Two crops, one storm — the divergence laid bare
This split is worth sitting with, because it shapes how ingredient buyers should think about the year ahead. The same Pacific warming event that tends to increase the supply of corn-derived ingredients may simultaneously squeeze the supply of US-grown rice derivatives. If you buy both, you could see your cost structure move in opposite directions.
El Niño typically moderates Corn Belt summers. Cooler temperatures reduce heat stress during pollination. More frequent rains support yield without excessive flooding. The analog years (1982, 1997, 2015, 2023) all delivered strong harvests.
32% of corn acres entered 2026 in drought. El Niño's moisture could arrive at exactly the right time to relieve that stress and set up a strong growing season.
El Niño brings wetter, cooler spring conditions to the Deep South. Helpful in drought years. Problematic when it tips into flooding — which it did in 2025 even before El Niño had fully arrived.
A super El Niño amplifies both the wet and dry swings across the season. With 2025 stocks already reduced, a difficult 2026 spring planting season would compound an existing supply deficit.
What 2026 might actually look like
History points in a direction, but it doesn't determine the destination. Here is an honest read of the four most plausible ways this season plays out across both crops.

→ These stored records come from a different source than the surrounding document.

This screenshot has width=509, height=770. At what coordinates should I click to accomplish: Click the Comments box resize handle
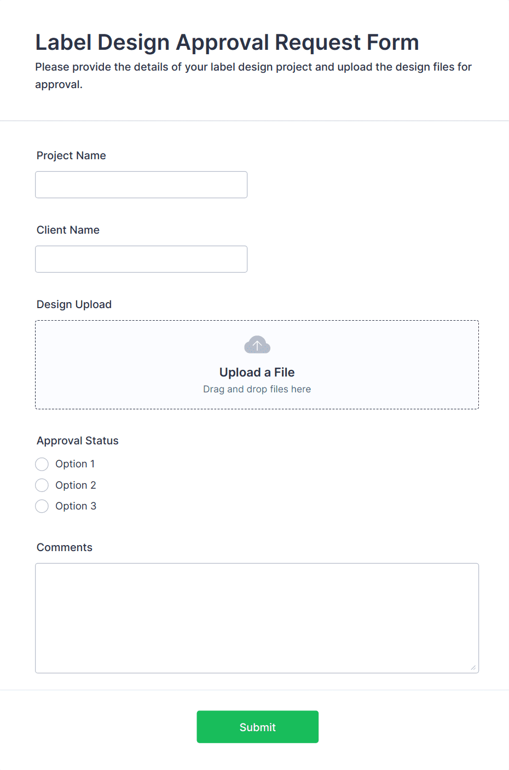[473, 668]
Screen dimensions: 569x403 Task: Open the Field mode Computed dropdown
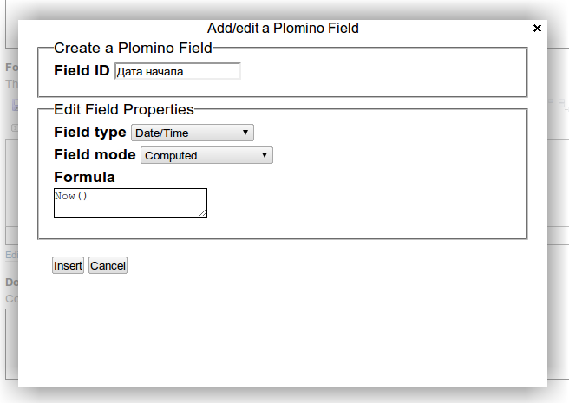pos(206,155)
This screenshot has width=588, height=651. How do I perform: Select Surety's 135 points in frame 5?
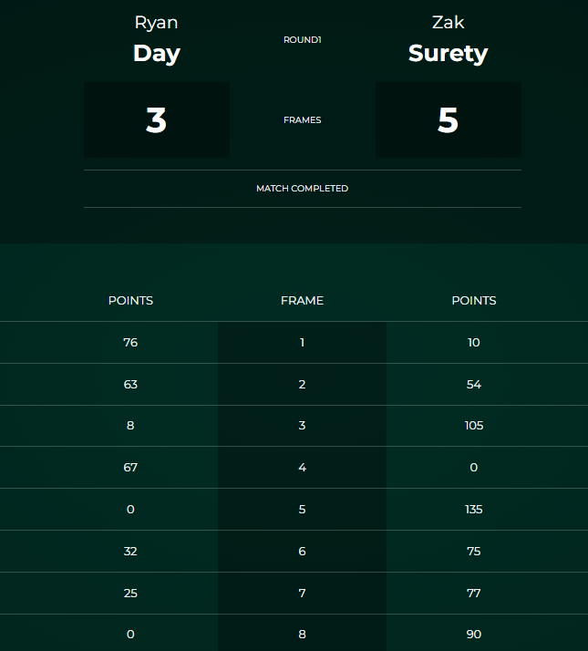[x=474, y=510]
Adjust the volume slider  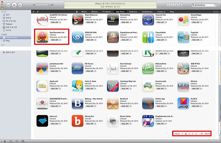[x=43, y=5]
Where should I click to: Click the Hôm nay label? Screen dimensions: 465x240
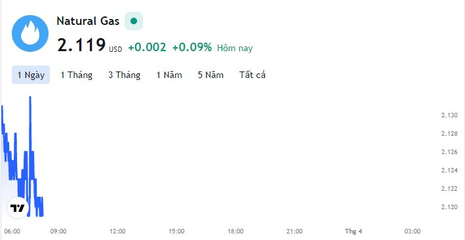click(x=235, y=48)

The fertilizer wrinkle nobody is talking about
There is one complicating factor for the corn picture that goes beyond weather. With urea prices rising — driven in part by disruption to Middle East fertilizer supply routes — many US corn growers are considering applying less fertilizer in 2026 to manage their input costs. Analysts at Kpler estimate this could push the national corn yield below trend even if the weather cooperates.
This matters because the El Niño tailwind for corn is not the only variable in play. A strong yield forecast based on weather alone could be partially offset by below-trend fertilizer application rates. The net result may still be a good crop — but perhaps not the record-setter that pure weather analogs would suggest.

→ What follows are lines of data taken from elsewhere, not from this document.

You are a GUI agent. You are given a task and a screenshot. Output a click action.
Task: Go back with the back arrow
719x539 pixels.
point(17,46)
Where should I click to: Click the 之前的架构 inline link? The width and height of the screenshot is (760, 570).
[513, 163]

For buyers of corn-derived ingredients, this adds a layer of uncertainty to what otherwise looks like a favorable supply year. The direction is likely still positive for corn. The magnitude is less certain than the historical analog would imply.
What both crops share: the 2027 hangover
Whether the 2026 El Niño is moderate or super, it sets up the following year as a wild card. Super El Niño events have historically been followed by La Niña conditions within 12 to 18 months. In North America, La Niña tends to bring drier conditions to the southern US — bad for the Southern rice belt — and can introduce drought risk to the central Corn Belt that El Niño had been keeping at bay.
The 2012 drought — the worst US corn drought in a generation — came in a La Niña year. Corn yields fell to 123.4 bushels per acre, production dropped 13% year-on-year, and corn prices spiked. Buyers who had assumed El Niño's positive momentum would carry forward were caught off guard.
The same dynamic applies to rice. A super El Niño in 2026 followed by La Niña in 2027 could mean two difficult years in a row for Southern rice growers — the first from flooding risk, the second from drought. For an industry that was already working through depleted stocks after 2025, that sequence would create a meaningful supply tightness for US-origin rice ingredients heading into 2028.